К этим фундаментальным новационным шагам помимо вве­дения трех- и четырехголосия прежде всего следует отнести по­явление самостоятельного, не связанного со словом ритма и возникновение Halteton-техники, или техники письма на вы­держанном звуке. Появление эмансипированного от слова рит­ма обусловлено появлением модусной ритмики, основанной на повторении простейших ритмических формул. Шесть ритми­ческих формул, или модусов, складываясь в различные комби­нации, образовывали ритмический рисунок мелодии. Свобод­но льющаяся извилистая мелодика мелизматического характера заковывалась в жесткие ритмические формулы модусов, что приводило к некой кристаллизации мелодизма и к возникнове­нию мелодических формул-попевок. Что же касается Halteton-техники, или техники письма на выдержанном звуке, то ее введение практически обозначало максимально полное осво­бождение vox organalis от vox principalis. Движение vox principalis останавливалось на какое-то время на одном из зву­ков заданного напева, и на фоне этого звука разворачивались обширные мелодические построения vox organalis, достигаю­щие порой огромных размеров. В органумах Перотина Halteton-эпизоды могут занимать несколько десятков тактов в современной нотации, и эти эпизоды являлись не только про­возвестием грядущей свободной композиции, но и свидетель­ством уже реально существующего пространства произвола, пришедшего на смену пространству иконы.

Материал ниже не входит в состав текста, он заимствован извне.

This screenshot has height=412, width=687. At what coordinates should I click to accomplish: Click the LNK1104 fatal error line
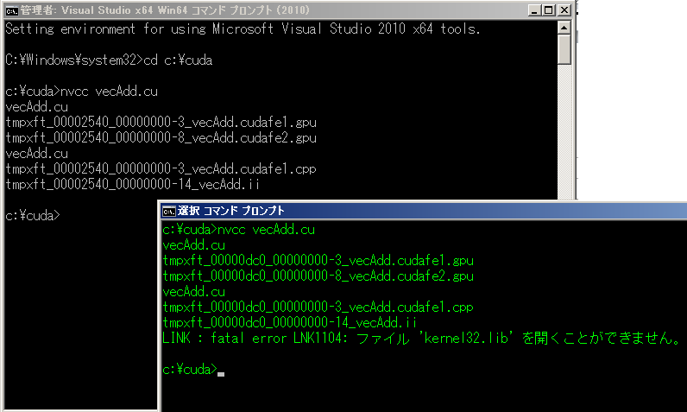[421, 338]
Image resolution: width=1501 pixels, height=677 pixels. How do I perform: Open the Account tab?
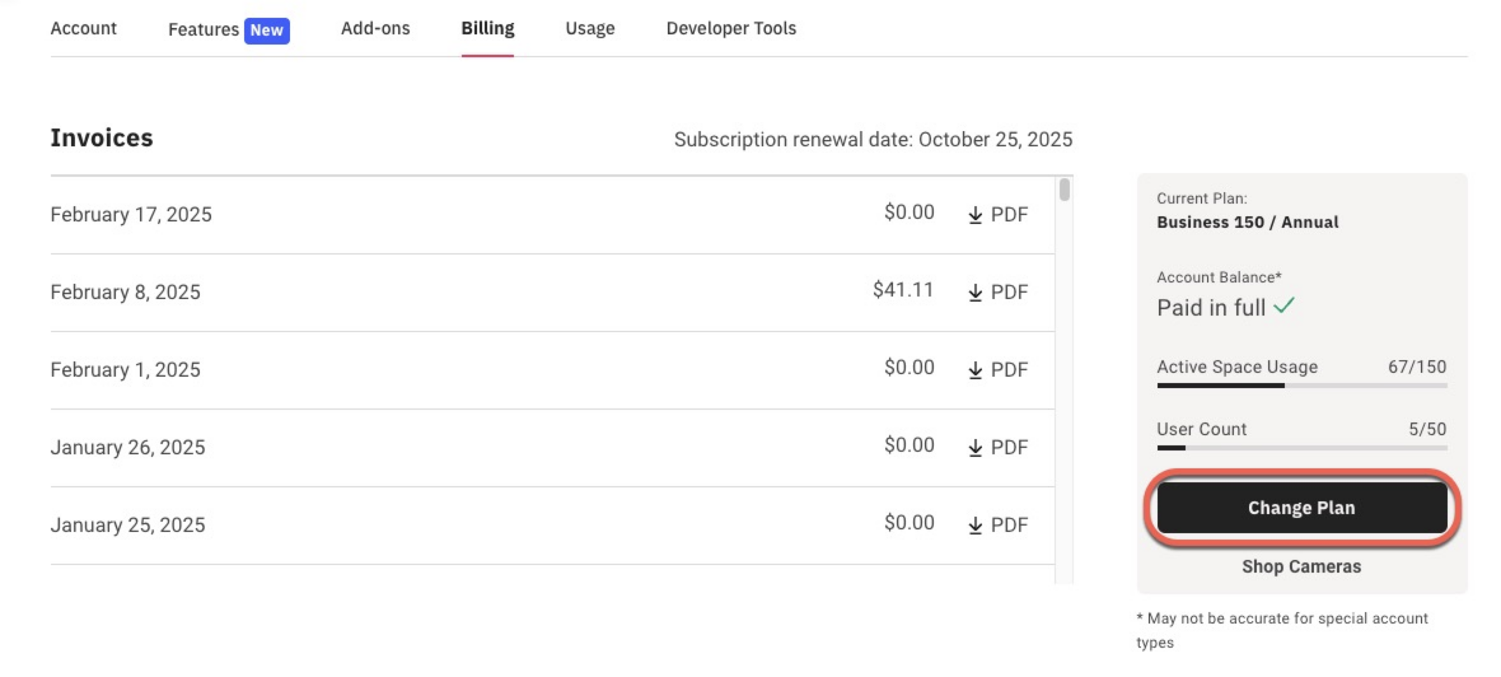83,28
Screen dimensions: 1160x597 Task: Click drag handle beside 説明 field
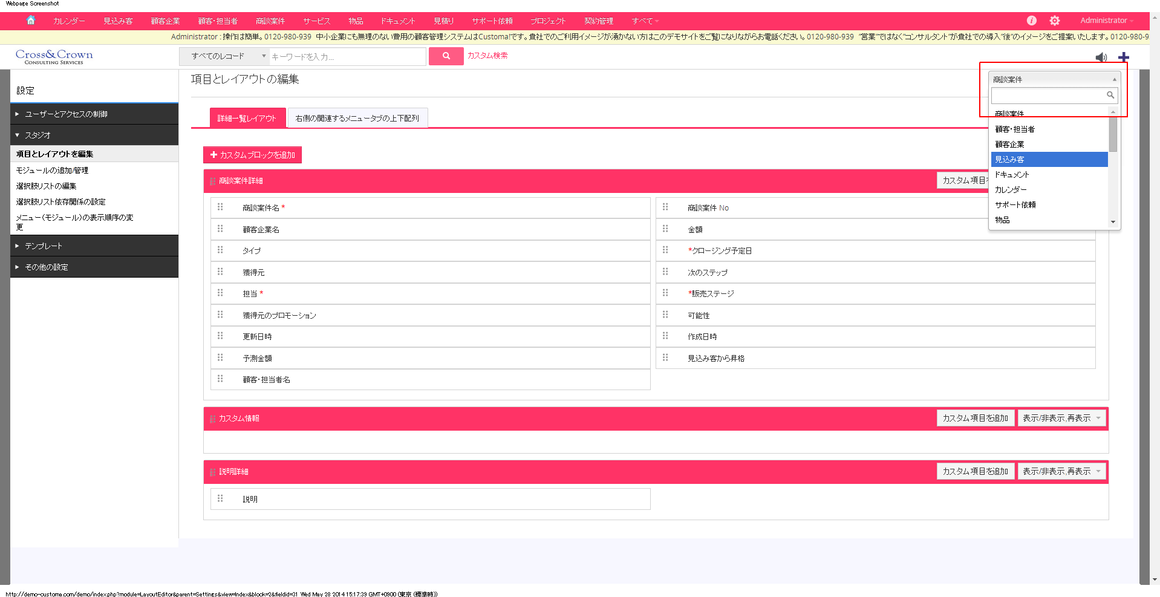220,499
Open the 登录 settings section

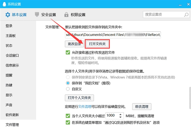tap(9, 26)
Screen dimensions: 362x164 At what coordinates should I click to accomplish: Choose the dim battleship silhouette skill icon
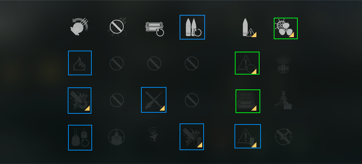coord(283,100)

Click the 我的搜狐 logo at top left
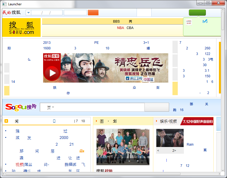point(12,12)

Оперативное пространство произвола, реально заявившее о своем существовании в Halteton-эпизодах, должно было конкрет­но проявить себя в новой методике организации звукового мате­риала, и такой методикой стала весьма специфическая техника, получившая в современной литературе название Stimmtausch. Суть этой техники заключается в перестановке одних и тех же попевок из голоса в голос, или в обмене попевок голосами, в ре­зультате чего возникает тембровое варьирование одного и того же мелодического материала. Несмотря на кажущуюся неза­тейливость такого приема, техника Stimmtausch оказывается весьма эффективной и, что самое главное, крайне перспектив­ной, ибо в ней реально существуют практически все фунда­ментальные композиторские методы организации звукового материала, доминирующие вплоть до конца XVI в.: и подвиж­ный контрапункт, и каноническая техника, и принцип вариационности, и принцип остинантности. Таким образом, можно утверждать, что в технике Stimmtausch как бы в свернутом виде заключен весь проект композиторской музыки, осуще­ствлявшийся на протяжении дальнейших столетий вплоть до возникновения функциональной гармонии, а само появление этой техники можно рассматривать как начало времени ком­позиторов.

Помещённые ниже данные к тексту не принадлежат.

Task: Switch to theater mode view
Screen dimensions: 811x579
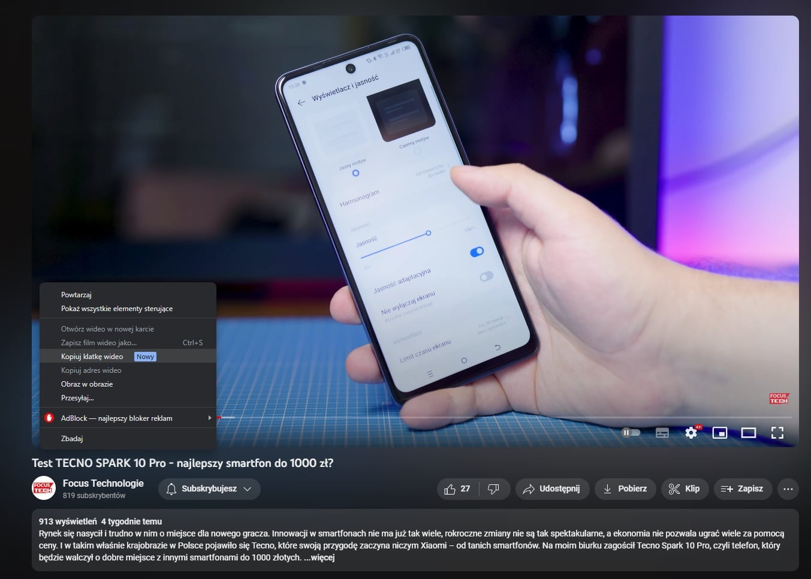Action: click(x=748, y=433)
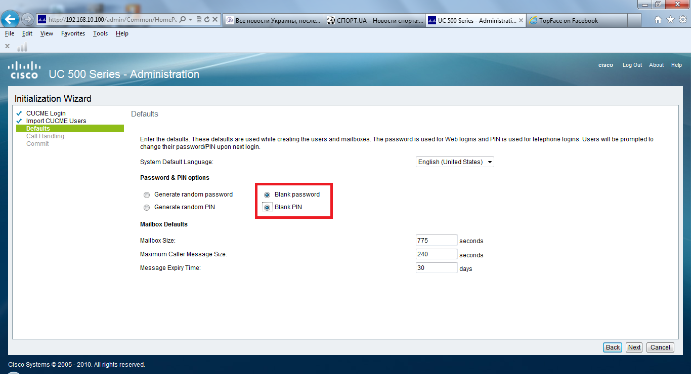The width and height of the screenshot is (691, 389).
Task: Click the Next button in the wizard
Action: [x=634, y=347]
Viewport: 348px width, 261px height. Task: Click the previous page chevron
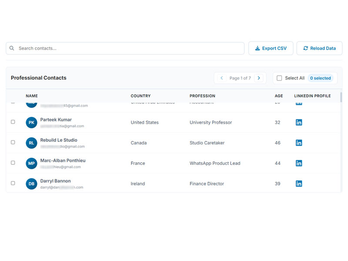coord(221,78)
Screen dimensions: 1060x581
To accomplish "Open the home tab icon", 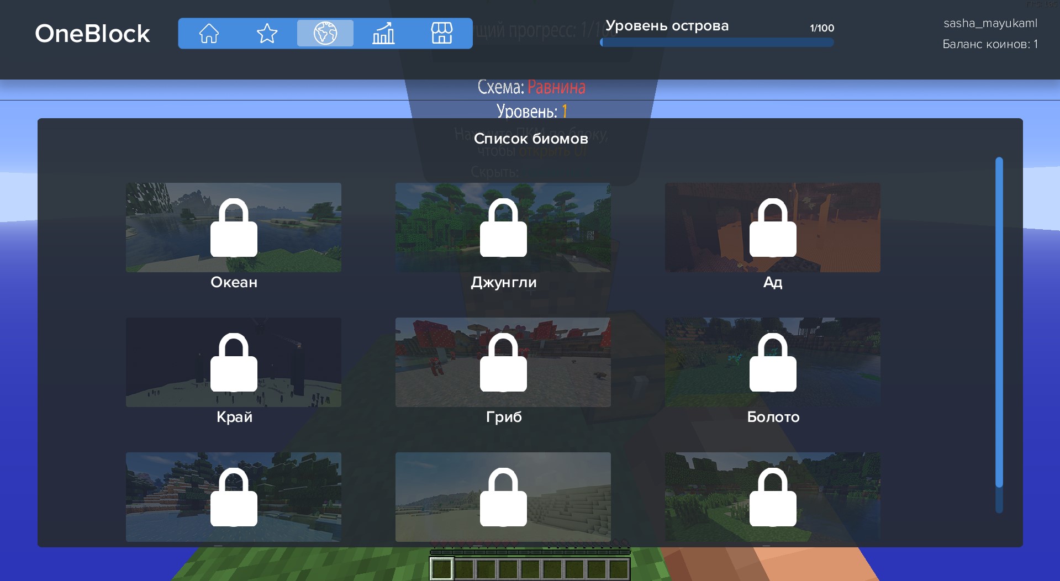I will (x=209, y=34).
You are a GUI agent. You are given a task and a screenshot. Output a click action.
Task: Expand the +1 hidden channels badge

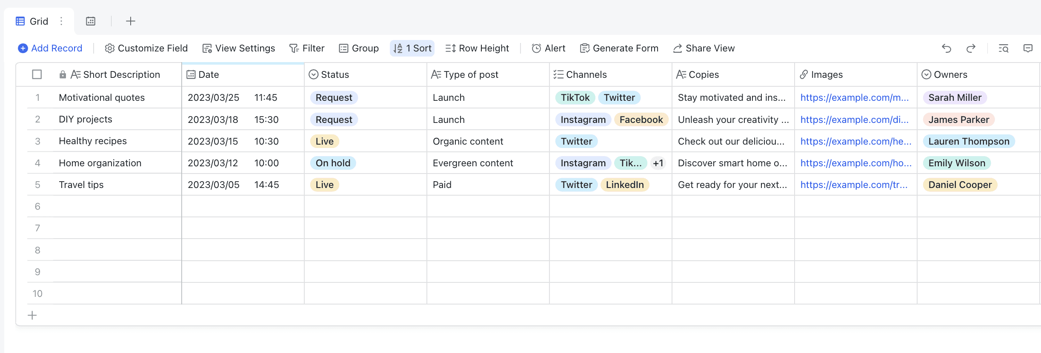pos(658,163)
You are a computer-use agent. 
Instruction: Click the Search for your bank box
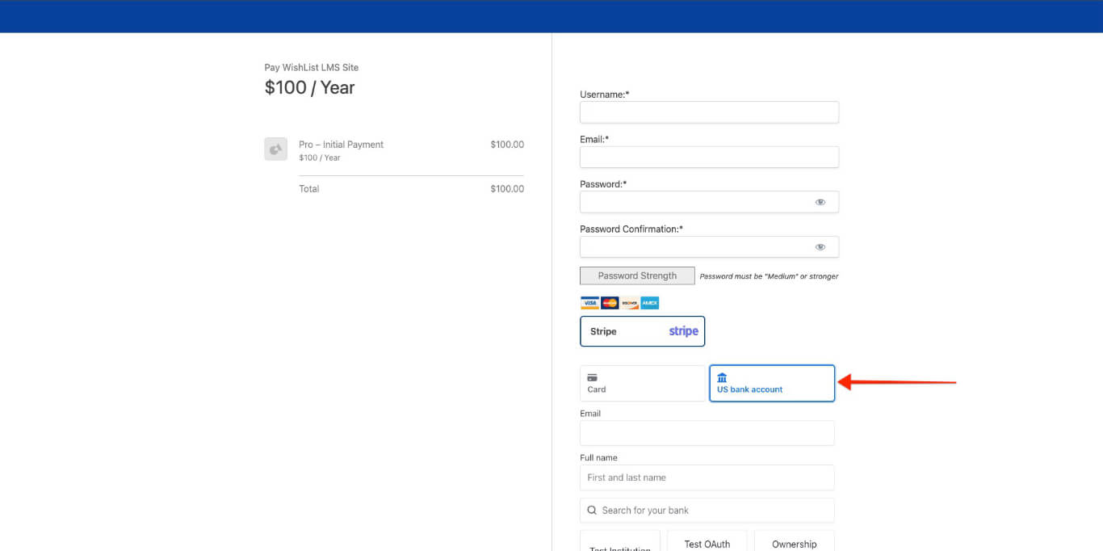tap(715, 511)

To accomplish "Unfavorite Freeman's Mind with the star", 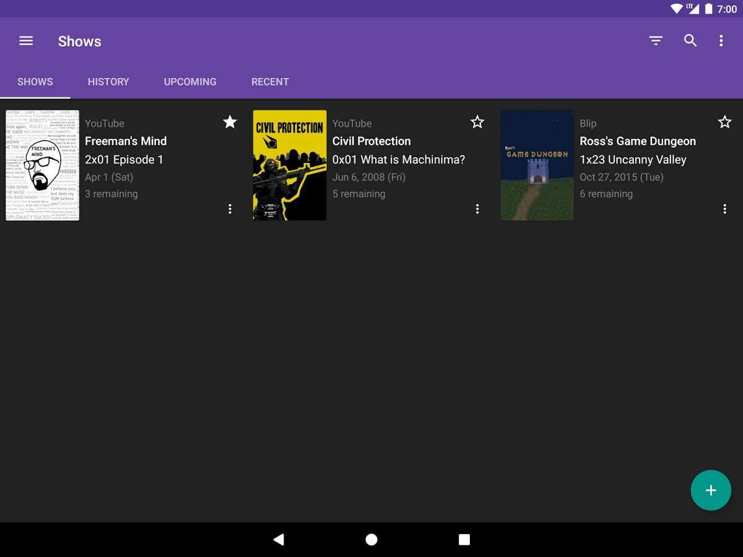I will click(x=230, y=122).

Может быть, кому-то покажется натяжкой такое однознач­ное привязывание начала времени композиторов к определен­ному явлению и к определенному историческому моменту. Мо­жет быть, кто-то сочтет, что начало времени композиторов — это не определенная историческая точка, но длительный про­цесс, каждый момент которого с одинаковым успехом может рассматриваться как точка отсчета начала композиторской ис­тории. В таком случае и органумы эпохи Сен-Марсьяль, и органумы, содержащиеся в «Винчестерском тропаре», состав­ленном в середине XI в., и даже примеры из трактатов Хукбальда и Гвидо Аретинского могут рассматриваться как первые опыты композиции — и во всем этом есть своя правда. И вес же если мы имеем в виду появление композиторского принци­па во всей его полноте и чистоте, то говорить приходится об очень коротком отрезке времени — именно о второй половине XII в., а точнее — о втором поколении школы Нотр-Дам и о времени жизни ее ярчайшего представителя Перотина, которо­го можно считать в полном смысле слова первым композито­ром в истории человечества, ибо именно в принадлежащих (или в приписываемых) ему органумах мы впервые встречаем сознательно и продуманно выстроенные гигантские Halteton-эпизоды, мелодический материал которых тотально организо­ван с помощью Stimmtausch-техники.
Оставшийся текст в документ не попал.